Explain why arcsin 3 is undefined.
look at the graph of y = sinx
It has a range between -1 and +1
since 3 is outside that range ......
The arcsin function, denoted as arcsin(x) or sin^(-1)(x), is the inverse function of the sine function. It gives you the angle whose sine is equal to x, within a certain domain.
The sine function has a range between -1 and 1. However, the arcsin function has a domain between -1 and 1, while its range can be any real number between -π/2 and π/2. This means that the input value of arcsin(x) must be within the range of -1 and 1 to have a defined output.
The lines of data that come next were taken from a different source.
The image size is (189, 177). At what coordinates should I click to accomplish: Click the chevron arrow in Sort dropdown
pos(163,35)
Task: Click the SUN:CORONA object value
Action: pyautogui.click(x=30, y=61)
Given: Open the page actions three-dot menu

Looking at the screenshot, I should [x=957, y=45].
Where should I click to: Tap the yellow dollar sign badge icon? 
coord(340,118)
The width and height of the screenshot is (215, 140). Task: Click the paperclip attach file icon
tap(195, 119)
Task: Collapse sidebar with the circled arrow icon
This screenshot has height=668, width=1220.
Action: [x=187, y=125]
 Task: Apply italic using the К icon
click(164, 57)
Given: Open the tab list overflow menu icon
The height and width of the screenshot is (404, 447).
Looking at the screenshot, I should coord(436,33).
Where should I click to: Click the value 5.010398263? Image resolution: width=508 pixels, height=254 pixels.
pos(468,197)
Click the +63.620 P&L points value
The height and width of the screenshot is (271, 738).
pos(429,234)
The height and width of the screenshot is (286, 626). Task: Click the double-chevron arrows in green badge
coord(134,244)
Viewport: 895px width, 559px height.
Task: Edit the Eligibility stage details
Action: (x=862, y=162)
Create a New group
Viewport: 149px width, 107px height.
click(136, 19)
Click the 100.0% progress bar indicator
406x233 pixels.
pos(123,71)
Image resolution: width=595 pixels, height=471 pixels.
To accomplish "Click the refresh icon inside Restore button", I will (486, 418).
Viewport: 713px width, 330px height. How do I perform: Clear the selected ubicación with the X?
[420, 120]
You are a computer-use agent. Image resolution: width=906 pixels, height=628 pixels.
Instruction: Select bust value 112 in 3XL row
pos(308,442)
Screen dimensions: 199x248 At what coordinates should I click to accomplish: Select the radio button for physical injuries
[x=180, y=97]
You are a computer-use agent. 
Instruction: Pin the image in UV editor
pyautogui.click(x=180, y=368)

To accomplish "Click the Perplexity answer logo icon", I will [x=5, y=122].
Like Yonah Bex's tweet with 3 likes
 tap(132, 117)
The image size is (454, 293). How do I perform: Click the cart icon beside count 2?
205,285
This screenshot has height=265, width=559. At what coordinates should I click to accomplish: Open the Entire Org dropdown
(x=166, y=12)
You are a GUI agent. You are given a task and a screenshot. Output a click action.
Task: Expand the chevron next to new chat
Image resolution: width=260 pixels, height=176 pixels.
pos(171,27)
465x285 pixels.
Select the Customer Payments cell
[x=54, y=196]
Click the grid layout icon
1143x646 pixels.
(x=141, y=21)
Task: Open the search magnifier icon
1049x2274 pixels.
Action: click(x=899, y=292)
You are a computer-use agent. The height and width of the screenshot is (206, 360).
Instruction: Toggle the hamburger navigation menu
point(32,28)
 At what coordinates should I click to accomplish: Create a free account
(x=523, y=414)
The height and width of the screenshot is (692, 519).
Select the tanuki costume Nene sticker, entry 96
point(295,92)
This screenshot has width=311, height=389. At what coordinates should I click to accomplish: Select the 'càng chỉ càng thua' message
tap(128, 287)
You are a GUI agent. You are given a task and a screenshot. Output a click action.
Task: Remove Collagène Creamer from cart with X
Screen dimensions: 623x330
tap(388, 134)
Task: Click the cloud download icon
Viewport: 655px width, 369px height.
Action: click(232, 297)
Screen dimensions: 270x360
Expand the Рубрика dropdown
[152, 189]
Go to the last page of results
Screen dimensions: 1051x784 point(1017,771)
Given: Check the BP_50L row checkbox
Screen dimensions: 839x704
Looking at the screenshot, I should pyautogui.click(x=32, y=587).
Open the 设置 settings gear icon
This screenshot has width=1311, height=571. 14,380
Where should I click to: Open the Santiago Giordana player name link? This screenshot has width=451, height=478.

In this case, you mentioned arcsin(3), but the domain of arcsin(x) is limited to values between -1 and 1. Since 3 is greater than 1, it is outside the valid domain for the arcsin function. Hence, arcsin(3) is undefined.
The arcsine function, denoted as arcsin(x) or sin^(-1)(x), is the inverse function of the sine function. It gives you the angle whose sine is equal to the given value.
Now, the sine function, sin(x), is defined for all real numbers between -1 and 1. Its output values range from -1 to 1.
However, when we take the arcsine function, the input values must lie within the range -1 to 1. This is because the arcsine function "undoes" the sine function; it gives you back the angle whose sine is equal to the given value.
In this case, we are trying to find the arcsine of 3, which is outside the range of -1 to 1. Therefore, it is undefined. There is no angle that has a sine equal to 3.
To check this using a calculator or trigonometric tables, you would need to look for the range of output values for the arcsine function. You would see that it is not defined for inputs greater than 1 or less than -1. Hence, when you enter arcsin(3) into a calculator, it will most likely return an error or give an undefined result.